Recent

Author Topic: performance problem with Free Pascal 2.6.x  (Read 12128 times)

Martin_fr

  • Administrator
  • Hero Member
  • *
  • Posts: 9794
  • Debugger - SynEdit - and more
    • wiki
Re: performance problem with Free Pascal 2.6.x
« Reply #15 on: November 04, 2014, 09:02:11 pm »
I know modern CPU do a lot of pre-fetch and prediction stuff (I don't know the details)

The above code, has for many people been faster. Even with on a modern CPU, I would expect it at worst to be of equal speed.

But then I am no expect on this topic.

Out of interest which modern cpu feature did you think of?
- "branch prediction" should not be affected (the branch at the end of the loop stays the same)
- data-fetching/caching/cache lines should also be the same, as the same data, as accessed in the same order.




lagprogramming

  • Sr. Member
  • ****
  • Posts: 405
Re: performance problem with Free Pascal 2.6.x
« Reply #16 on: November 04, 2014, 10:58:46 pm »
@Martin_fr
   I'm not an expert either but regarding the presented code I've noticed:
1)If I change "For n:= 1 to Number do" to "For n:=0 to Number-1 do" and change "[n-1]" with "[n]" inside the loop
and
If I change "For k:= 1 to Number do" to "For k:=0 to Number-1 do" and change "[k-1]" with "[k]" inside the loop
then the code will be executed slower, although to me, it should run faster due to the removal of "-1"s. Probably it's due to the initial assignment at the beginning of the "for" loops, I didn't looked at the code produced.
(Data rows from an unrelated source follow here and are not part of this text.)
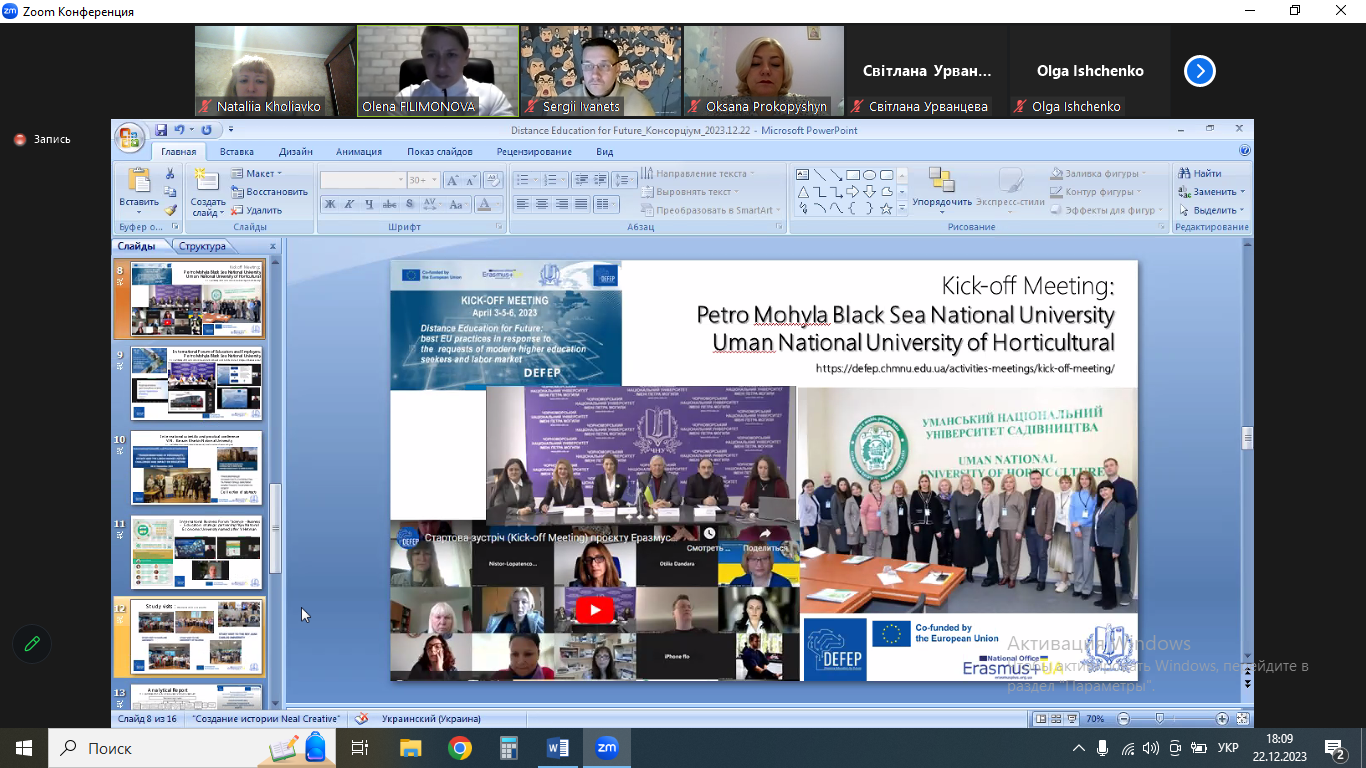Click the Cut scissors icon

170,174
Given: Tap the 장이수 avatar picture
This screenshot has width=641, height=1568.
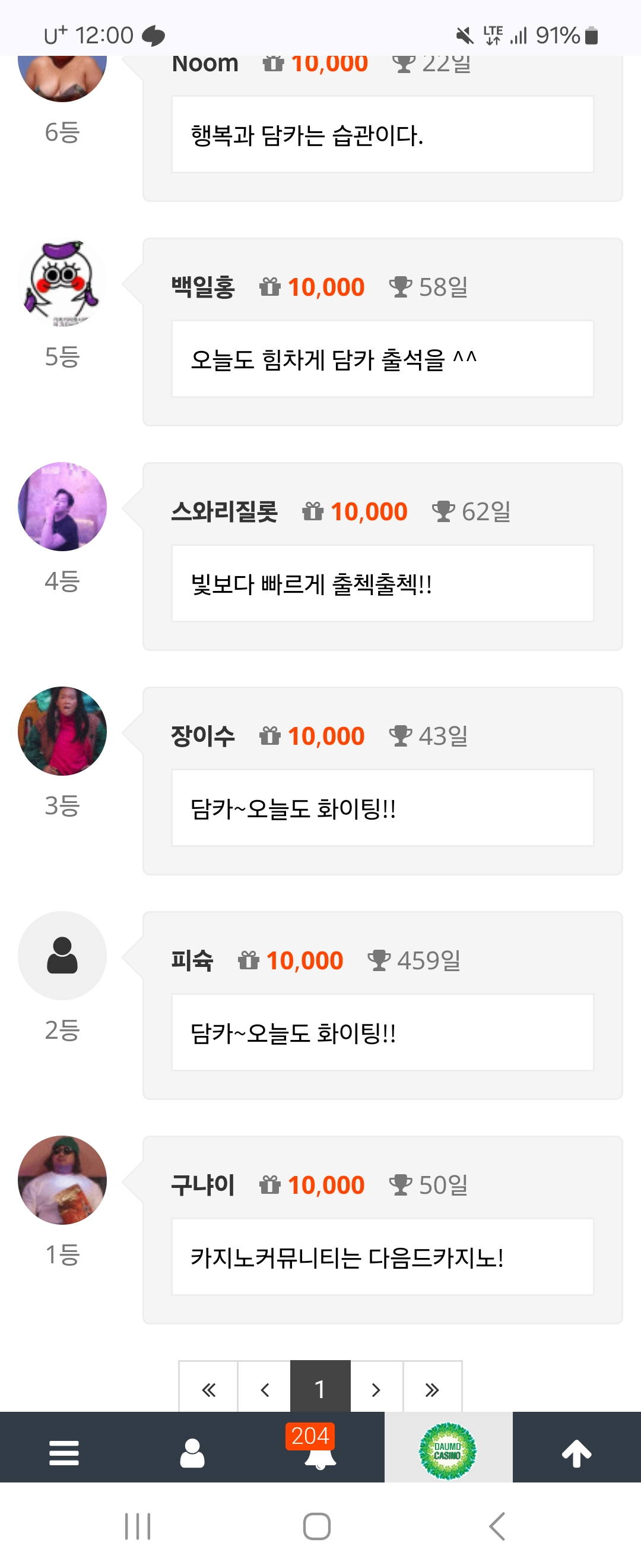Looking at the screenshot, I should [x=62, y=731].
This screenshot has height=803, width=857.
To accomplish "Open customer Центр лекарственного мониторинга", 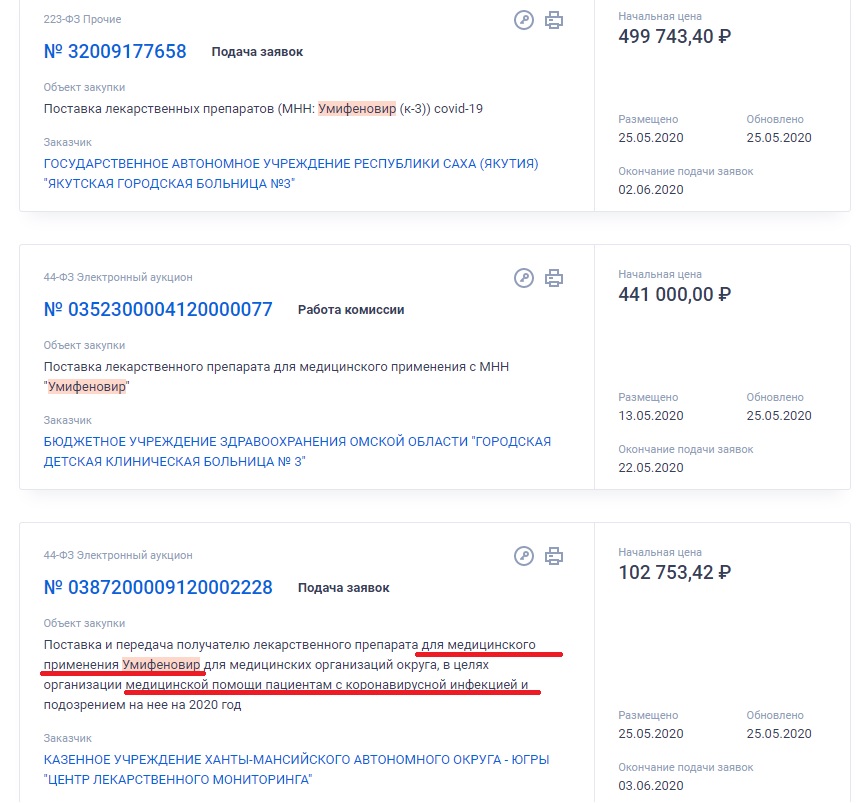I will click(x=296, y=770).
2)Situations like the following one are known. If I completely remove variable Trapezoid and replace
Code: [Select]
ZHelp:= ZHelp + Trapezoid;with
Code: [Select]
ZHelp:= ZHelp + ((abs(ZArray[k-1]-ZArray[k])/2 + Min(ZArray[k-1], ZArray[k])) * (XValues[k]-XValues[k-1]));again, the code is executed slower.

3)As far as I remember I've been surprised to notice that declaring a new variable "XValuesdouble:double;"
and changing
Code: [Select]
For k:=0 to Number-1 do
    ZArray[k]:= ZValues[k] * A * exp(-Pi*power(A/1000*(XValues[k]-XValues[n]), 2));

with

Code: [Select]
XValuesdouble:=XValues[n];
For k:=0 to Number-1 do
    ZArray[k]:= ZValues[k] * A * exp(-Pi*power(A/1000*(XValues[k]-XValuesdouble), 2));

again lead to a decrease of code execution speed.

Using level 3 optimization level.
However, It's a very strange CPU I have here, many things don't work as expected.

Martin_fr

  • Administrator
  • Hero Member
  • *
  • Posts: 9794
  • Debugger - SynEdit - and more
    • wiki
Re: performance problem with Free Pascal 2.6.x
« Reply #17 on: November 05, 2014, 12:22:22 am »
It may not be your CPU, if cou change variables, you may change, how fpc allocates registers.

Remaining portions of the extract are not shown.